A new threat is looming and users of iPads and iPhones may not be safe from the malware dubbed YiSpecter.
Researchers from Palo Alto Networks, a cybersecurity firm, have discovered a new malware which targets iOS users in China and Taiwan. YiSpecter downloads apps that are not visible to the users and exposes them to unwanted full-screen adverts and other annoyances.
The malware can spread through malicious code that has been embedded into web pages, underground app distribution sites, a PC worm etc.
"It spreads via unusual means, including the hijacking of traffic from nationwide ISPs, an SNS worm on Windows, and an offline app installation and community promotion," notes the research team in a blog post.
The malware code is able to infect iPads and iPhones which have been unlocked to bypass hardware and software limitations or jailbroken. For those who have not modified their device, you're also not safe as YiSpecter affects non-jailbroken devices too.
By deploying a third-party tool, users of infected devices will find "system apps" that are strange. Moreover, when one opens a regular app on an infected device, a full-screen advert will pop up.
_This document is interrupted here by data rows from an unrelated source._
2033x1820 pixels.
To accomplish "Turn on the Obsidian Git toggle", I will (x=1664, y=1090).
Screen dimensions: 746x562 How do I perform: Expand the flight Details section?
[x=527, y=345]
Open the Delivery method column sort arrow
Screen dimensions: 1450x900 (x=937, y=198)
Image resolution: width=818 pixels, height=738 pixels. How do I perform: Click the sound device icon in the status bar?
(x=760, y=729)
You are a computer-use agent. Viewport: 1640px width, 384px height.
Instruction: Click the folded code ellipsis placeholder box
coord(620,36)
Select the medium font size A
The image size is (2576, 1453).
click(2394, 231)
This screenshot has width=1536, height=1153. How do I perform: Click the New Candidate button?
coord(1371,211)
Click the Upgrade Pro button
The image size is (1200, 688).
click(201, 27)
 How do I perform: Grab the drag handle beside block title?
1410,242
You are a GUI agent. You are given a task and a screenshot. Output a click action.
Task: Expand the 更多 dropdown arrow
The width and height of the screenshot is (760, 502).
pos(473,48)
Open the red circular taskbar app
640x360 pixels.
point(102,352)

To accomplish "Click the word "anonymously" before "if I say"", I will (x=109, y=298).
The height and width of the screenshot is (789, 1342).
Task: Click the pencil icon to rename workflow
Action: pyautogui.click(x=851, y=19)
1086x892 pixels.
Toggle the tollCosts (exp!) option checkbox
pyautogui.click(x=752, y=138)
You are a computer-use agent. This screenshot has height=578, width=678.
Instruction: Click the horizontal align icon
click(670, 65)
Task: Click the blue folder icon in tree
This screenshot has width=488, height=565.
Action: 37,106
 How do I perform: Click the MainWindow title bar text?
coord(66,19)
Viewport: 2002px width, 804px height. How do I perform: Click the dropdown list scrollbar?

Alarmingly, even though YiSpecter has been around for over 10 months, VirusTotal is the only security vendor which is able to detect the malware.
The researchers also divulge that in the event a user is able to detect the malware and deletes it, the process is of no use. Why? Because YiSpecter will re-appear automatically.
Earlier in September, several popular mobile apps in China were affected by XcodeGhost malware. However, unlike XcodeGhost which targeted the App Store and spread through it, the YiSpecter was not inserted in any apps from the store.
YiSpecter is able to come across as an application which enables users to view porn videos. The code in the malware is able to alter the settings on Safari and observe the genuine app usage by the individual and, thus, show adverts when the legit apps are in use.
Those affected by YiSpecter "were generally fooled, either because they thought they were installing something else or they clicked to accept an installation they shouldn't have," according to Palo Alto Networks' Ryan Olson.
It is not known how many users in China and Taiwan have been affected by YiSpecter. However, the research firm believes that a Chinese mobile advertisement platform is the culprit. Apple is reportedly investigating the matter after it was informed by Palo Alto Networks.